秀兒沒再說話,只是默默地纏完了那根草繩,又開始幫他搓新的。兩個人靜靜地蹲在田埂上,只有蟬鳴和遠處偶爾傳來的廣播聲。夕陽把老槐樹的影子拉得很長,遮住了他們半個身子。

此時,秀兒望著天邊漸漸沉落的夕陽,心中涌起一股難以言說的滋味,她輕輕哼起了自己剛想出的一首五言詩:晚望

日腳沉西嶺,槐陰落斷繩。

汗黏藍布褂,風曳碎花旌。

草色迷歸徑,蟬聲咽舊情。

掬泉澆渴意,影共夕陽平。

肖杏兒聽著秀兒哼著詩,看著她低頭搓草繩的樣子,心里亂糟糟的。他知道秀兒說的是實話,王玲那樣的姑娘,怎么會看上他這個只會搓草繩的農村小子。

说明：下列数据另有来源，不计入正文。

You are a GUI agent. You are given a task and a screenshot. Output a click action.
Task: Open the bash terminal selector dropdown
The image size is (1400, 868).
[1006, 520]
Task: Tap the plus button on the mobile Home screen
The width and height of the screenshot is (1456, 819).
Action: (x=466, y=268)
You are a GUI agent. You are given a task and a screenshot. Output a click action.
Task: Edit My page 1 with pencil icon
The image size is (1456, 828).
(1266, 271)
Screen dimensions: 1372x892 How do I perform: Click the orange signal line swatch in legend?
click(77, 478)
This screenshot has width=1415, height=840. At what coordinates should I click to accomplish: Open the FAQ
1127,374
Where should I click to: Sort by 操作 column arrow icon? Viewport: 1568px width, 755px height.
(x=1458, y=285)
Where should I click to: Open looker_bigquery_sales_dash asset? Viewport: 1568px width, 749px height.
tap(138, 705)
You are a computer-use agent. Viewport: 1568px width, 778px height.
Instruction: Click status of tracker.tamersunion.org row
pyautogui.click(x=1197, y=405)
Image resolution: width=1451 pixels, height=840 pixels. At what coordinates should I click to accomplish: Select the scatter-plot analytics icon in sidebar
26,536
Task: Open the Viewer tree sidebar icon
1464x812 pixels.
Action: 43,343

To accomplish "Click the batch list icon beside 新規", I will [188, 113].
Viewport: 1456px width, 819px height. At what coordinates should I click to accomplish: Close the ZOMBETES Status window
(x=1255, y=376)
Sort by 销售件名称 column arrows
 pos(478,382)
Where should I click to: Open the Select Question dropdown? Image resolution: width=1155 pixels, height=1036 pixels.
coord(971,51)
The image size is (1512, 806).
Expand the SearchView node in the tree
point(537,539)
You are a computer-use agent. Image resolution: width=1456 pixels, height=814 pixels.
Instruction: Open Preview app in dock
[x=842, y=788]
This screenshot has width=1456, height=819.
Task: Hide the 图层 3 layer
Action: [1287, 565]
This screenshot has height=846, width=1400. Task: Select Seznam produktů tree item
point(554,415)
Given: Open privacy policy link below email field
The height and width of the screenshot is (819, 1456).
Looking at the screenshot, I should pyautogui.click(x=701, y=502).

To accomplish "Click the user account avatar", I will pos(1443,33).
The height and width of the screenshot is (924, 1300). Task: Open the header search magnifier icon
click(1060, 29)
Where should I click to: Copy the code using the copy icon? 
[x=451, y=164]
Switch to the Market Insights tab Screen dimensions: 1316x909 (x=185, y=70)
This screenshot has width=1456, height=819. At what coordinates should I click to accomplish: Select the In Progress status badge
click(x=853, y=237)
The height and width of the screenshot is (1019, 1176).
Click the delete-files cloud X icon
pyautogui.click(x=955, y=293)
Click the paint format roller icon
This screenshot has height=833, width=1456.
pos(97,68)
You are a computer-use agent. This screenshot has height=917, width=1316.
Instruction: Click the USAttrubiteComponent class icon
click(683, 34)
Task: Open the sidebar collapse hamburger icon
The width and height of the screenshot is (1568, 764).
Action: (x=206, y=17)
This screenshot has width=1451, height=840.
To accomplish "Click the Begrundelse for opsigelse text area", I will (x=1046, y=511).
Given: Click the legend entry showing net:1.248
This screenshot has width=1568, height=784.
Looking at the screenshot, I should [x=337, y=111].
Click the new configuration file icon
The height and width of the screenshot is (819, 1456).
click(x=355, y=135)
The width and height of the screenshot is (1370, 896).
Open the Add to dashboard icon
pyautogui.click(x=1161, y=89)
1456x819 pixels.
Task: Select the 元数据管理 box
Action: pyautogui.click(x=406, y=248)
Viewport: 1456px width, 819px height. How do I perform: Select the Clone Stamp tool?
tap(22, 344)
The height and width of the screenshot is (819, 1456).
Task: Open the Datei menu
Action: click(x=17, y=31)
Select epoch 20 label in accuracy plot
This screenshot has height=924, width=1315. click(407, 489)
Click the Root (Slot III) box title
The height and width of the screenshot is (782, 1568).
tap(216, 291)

可他就是忍不住,忍不住想看見她,想跟她說句話,哪怕只是遠遠地看一眼她的碎花裙。

“走吧,天快黑了。”秀兒搓完了最后一捆草繩,站起身,拍了拍膝蓋上的土。“我幫你把草繩扛回去吧。”

“不用,我自己來。”肖杏兒也站起來,扛起十捆草繩,草繩勒得他肩膀生疼。

秀兒沒再堅持,只是默默地跟在他身后,手里還攥著那塊干凈的帕子。

回家的路上,肖杏兒扛著草繩,走在前面。秀兒跟在后面,手里把玩著一根草莖。夕陽把他們的影子拉得很長,一個在前,一個在后,中間隔著幾步遠的距離,像兩條永遠不會相交的線。

肖杏兒偶爾回頭,看看身后的秀兒,又看看遠處鄰村的方向。他不知道,在他望著碎花裙的時候,有雙眼睛,正望著他扛草繩的背影,望了一整個夏天。而那條槐樹下的土路,也記下了一個少年的心事,和一個姑娘默默的守望。